Pour être en santé, les Haïtiens ont aussi besoin d'abris. De maisons. Gonzalo Lizarralde, professeur adjoint d'architecture à l'Université de Montréal, a fait plusieurs mises en garde. La plus importante: attention à l'étalement urbain, même si les terrains sont moins chers dans la lointaine banlieue. «Une maison, c'est bien, mais la mère seule qui n'a plus près de chez elle la tante ou l'amie d'à côté chez qui elle allait normalement déposer ses enfants le matin ne pourra partir au boulot si elle habite désormais en banlieue.»

En toile de fond de tout cela, une question centrale: faut-il reconstruire Port-au-Prince là où il est, en plein sur une faille sismique? «Poser cette question en termes purement scientifiques est très réducteur», a dit Éric Calais, professeur de géophysique à la Purdue University, aux États-Unis, après avoir pourtant fait état de la fragilité de la terre sur laquelle est bâti Port-au-Prince.

Des solutions existent

«D'autres villes - San Francisco, Los Angeles, Santiago, plusieurs villes japonaises - sont construites sur des failles bien plus dangereuses. Il n'y a pas de fatalité face au risque, mais une responsabilité.»

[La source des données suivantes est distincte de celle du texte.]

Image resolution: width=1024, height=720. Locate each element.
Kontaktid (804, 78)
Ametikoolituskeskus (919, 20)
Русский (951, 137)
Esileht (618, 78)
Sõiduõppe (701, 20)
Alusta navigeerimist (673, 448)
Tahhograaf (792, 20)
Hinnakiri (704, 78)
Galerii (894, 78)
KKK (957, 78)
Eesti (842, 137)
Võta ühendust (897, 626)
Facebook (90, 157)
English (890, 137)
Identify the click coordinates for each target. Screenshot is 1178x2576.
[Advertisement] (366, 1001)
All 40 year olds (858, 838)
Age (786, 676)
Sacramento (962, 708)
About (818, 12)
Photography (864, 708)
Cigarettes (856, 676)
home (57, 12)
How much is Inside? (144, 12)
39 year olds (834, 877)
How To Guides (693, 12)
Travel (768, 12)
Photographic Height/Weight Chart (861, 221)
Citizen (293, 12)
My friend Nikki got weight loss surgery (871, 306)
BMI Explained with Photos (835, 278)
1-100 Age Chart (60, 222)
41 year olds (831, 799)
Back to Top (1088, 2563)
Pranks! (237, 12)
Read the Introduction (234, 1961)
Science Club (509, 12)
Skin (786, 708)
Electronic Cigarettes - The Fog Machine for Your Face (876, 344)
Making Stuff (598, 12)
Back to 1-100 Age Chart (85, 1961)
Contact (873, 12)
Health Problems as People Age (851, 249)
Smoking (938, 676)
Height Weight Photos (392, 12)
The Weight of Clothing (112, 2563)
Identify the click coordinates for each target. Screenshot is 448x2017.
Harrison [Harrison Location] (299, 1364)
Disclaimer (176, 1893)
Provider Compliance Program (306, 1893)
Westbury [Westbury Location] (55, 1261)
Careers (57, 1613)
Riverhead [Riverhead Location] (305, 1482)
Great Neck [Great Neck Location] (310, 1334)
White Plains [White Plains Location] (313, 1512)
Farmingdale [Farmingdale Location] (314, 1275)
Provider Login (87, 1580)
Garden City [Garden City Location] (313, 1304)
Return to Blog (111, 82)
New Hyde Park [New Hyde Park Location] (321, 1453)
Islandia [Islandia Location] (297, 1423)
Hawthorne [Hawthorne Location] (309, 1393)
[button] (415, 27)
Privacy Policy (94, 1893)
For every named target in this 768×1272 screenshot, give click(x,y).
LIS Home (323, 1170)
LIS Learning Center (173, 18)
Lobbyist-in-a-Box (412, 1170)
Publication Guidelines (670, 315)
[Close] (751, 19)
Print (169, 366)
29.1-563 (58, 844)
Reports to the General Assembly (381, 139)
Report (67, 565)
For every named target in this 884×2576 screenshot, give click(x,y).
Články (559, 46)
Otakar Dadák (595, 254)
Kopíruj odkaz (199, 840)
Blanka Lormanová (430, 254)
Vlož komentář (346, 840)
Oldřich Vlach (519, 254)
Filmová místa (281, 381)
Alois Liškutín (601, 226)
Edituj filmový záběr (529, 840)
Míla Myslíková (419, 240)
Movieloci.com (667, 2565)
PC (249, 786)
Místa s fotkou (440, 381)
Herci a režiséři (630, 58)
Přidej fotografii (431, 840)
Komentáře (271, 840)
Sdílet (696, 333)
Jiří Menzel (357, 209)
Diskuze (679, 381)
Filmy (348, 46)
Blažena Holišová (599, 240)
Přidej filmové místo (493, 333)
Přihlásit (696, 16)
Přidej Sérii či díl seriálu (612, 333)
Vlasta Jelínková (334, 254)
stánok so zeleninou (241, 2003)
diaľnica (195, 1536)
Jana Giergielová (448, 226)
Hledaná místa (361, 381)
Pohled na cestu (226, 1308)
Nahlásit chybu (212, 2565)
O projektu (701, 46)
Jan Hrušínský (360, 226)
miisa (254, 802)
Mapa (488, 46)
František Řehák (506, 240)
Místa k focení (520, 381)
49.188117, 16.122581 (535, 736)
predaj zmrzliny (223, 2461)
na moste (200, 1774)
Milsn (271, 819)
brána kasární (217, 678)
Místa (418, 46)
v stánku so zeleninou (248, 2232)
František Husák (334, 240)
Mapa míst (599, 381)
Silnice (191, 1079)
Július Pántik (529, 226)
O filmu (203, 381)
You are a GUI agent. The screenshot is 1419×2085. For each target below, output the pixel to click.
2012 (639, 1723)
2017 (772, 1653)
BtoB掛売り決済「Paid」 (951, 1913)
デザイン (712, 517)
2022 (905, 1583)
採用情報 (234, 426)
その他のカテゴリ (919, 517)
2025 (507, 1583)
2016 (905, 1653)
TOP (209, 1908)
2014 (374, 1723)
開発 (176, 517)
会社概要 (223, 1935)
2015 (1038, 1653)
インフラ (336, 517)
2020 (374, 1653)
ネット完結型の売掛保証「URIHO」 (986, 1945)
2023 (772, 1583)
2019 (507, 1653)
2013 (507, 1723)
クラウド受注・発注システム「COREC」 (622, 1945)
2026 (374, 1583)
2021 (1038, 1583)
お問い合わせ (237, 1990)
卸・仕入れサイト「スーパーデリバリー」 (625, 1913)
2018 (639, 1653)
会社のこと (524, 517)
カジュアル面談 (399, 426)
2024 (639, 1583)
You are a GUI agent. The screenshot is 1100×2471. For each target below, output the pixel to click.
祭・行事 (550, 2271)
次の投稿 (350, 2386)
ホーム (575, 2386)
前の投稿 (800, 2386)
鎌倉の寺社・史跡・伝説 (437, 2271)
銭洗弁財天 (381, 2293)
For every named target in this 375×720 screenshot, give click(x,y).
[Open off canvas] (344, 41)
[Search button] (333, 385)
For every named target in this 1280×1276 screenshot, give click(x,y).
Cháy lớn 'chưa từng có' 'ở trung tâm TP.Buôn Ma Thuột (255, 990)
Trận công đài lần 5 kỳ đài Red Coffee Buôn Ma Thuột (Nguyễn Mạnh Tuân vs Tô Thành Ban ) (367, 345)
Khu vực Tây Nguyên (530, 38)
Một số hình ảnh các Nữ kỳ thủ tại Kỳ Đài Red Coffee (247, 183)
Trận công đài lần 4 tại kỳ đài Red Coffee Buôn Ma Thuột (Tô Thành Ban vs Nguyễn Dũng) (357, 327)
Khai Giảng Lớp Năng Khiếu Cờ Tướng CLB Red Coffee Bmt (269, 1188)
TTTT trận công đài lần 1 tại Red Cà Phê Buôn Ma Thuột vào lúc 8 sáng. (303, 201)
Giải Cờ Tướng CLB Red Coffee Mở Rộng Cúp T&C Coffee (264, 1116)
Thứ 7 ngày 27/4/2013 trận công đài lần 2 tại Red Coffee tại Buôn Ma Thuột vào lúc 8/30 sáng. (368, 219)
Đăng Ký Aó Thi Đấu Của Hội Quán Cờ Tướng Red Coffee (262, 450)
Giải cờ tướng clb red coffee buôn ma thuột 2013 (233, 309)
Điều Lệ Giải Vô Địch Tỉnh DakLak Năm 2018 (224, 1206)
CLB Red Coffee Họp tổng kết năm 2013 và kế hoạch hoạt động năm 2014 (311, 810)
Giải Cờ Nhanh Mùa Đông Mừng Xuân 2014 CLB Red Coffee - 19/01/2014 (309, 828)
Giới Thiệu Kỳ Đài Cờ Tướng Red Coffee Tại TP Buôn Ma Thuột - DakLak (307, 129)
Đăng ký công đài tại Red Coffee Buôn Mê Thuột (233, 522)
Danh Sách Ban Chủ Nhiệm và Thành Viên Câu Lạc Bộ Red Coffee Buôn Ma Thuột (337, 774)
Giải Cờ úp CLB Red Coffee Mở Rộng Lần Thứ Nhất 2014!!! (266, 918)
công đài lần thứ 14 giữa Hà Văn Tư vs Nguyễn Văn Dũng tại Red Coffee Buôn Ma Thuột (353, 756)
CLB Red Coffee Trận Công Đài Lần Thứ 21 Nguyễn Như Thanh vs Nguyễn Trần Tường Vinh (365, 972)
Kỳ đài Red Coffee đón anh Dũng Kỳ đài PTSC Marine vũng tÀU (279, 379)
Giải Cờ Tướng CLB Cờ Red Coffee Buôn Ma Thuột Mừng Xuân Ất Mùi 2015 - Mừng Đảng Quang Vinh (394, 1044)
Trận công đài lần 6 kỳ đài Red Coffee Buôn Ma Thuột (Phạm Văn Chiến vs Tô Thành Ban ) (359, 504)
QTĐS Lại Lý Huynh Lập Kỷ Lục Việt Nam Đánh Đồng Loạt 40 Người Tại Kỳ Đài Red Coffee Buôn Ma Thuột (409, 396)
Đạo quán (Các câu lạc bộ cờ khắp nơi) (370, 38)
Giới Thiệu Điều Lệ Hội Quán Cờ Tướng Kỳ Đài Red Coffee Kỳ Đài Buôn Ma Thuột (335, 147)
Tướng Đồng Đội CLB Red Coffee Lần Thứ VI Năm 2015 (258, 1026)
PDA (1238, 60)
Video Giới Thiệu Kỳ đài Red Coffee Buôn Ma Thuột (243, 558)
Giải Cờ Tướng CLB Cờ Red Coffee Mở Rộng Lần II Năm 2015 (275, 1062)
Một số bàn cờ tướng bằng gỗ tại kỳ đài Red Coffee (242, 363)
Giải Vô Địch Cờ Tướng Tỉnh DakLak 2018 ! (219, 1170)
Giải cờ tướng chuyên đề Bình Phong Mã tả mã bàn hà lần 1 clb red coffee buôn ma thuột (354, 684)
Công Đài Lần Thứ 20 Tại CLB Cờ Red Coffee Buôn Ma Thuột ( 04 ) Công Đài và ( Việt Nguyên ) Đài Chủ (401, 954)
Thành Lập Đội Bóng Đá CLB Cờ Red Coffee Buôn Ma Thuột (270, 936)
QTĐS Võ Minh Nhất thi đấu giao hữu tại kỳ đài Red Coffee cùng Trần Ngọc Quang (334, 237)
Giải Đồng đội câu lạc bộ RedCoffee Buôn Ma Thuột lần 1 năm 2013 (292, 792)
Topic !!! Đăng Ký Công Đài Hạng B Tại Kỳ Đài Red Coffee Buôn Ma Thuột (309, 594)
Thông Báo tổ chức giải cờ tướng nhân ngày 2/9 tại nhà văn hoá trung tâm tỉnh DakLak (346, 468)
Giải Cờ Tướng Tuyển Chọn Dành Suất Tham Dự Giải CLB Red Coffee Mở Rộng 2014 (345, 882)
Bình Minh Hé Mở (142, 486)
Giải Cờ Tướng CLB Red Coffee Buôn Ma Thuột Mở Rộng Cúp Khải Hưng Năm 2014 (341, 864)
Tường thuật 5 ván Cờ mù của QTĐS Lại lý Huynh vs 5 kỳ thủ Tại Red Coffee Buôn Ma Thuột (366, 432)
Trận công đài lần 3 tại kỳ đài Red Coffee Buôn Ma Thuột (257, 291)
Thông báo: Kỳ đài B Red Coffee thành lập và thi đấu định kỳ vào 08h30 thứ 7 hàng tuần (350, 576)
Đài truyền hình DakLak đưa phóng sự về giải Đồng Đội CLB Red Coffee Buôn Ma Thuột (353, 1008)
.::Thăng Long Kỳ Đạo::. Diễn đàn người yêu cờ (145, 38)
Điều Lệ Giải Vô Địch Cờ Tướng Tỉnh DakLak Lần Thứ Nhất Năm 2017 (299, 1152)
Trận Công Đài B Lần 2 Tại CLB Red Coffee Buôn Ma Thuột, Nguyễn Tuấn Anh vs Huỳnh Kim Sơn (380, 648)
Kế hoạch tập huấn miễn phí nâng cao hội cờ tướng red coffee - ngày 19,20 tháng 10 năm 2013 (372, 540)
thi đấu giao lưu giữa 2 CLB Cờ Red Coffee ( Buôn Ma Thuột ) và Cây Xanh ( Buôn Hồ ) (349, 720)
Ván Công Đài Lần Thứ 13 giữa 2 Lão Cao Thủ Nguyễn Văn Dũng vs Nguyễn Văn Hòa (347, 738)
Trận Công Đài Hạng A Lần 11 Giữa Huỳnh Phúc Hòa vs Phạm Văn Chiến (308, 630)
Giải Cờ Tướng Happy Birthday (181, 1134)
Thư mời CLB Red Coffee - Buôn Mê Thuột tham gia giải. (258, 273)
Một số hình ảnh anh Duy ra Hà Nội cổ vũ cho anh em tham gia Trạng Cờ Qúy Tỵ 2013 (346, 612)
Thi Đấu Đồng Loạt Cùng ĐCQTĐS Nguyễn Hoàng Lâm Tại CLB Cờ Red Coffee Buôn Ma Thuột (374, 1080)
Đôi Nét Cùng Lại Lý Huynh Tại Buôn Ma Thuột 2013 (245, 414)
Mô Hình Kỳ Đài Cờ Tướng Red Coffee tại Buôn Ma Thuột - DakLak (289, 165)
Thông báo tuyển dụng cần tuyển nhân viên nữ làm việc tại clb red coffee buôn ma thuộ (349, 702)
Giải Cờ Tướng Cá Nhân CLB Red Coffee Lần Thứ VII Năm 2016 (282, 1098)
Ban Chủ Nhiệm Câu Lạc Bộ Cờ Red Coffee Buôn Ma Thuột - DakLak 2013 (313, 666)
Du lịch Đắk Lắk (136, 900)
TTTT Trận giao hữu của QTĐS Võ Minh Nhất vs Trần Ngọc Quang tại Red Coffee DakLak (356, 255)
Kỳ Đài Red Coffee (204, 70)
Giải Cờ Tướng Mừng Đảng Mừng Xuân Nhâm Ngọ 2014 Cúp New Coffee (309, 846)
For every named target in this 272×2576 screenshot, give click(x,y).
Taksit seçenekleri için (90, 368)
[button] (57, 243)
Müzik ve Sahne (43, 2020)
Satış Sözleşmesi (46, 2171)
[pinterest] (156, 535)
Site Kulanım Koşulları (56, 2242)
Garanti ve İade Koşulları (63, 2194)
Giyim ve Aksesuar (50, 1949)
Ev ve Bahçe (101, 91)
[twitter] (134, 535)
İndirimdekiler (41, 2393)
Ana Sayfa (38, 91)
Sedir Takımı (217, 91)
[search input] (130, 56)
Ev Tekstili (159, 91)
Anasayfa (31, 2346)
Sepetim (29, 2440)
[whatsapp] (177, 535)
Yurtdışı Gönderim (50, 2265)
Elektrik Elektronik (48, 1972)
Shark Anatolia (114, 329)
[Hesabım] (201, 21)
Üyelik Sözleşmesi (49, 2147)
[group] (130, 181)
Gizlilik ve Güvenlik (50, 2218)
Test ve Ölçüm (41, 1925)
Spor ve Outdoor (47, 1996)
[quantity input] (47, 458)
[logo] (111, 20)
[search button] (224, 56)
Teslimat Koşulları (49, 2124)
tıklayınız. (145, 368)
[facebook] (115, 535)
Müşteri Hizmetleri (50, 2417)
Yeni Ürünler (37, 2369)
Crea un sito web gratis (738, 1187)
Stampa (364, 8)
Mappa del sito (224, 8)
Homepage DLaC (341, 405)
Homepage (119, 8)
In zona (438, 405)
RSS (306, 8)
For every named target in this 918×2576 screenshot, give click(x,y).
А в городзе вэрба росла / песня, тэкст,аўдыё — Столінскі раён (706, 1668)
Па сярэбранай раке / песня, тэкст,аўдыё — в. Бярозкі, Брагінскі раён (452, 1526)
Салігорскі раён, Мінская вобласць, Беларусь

Des solutions techniques existent, elles ont d'ailleurs permis au Chili comme aux États-Unis de limiter nettement le nombre de morts quand la terre tremble chez eux.

Rare note d'espoir pour les participants du colloque, qui se sont fait rappeler toute la journée à quel point leur mère patrie est blessée et à quel point le travail est colossal, surtout dans la mesure où la corruption y est historiquement rampante.

«Haïti demeure le principal responsable de ses malheurs et doit demeurer le principal acteur de sa régénération, a dit le professeur Samuel Pierre, organisateur du colloque. Haïti est tombé. Haïti se relèvera.»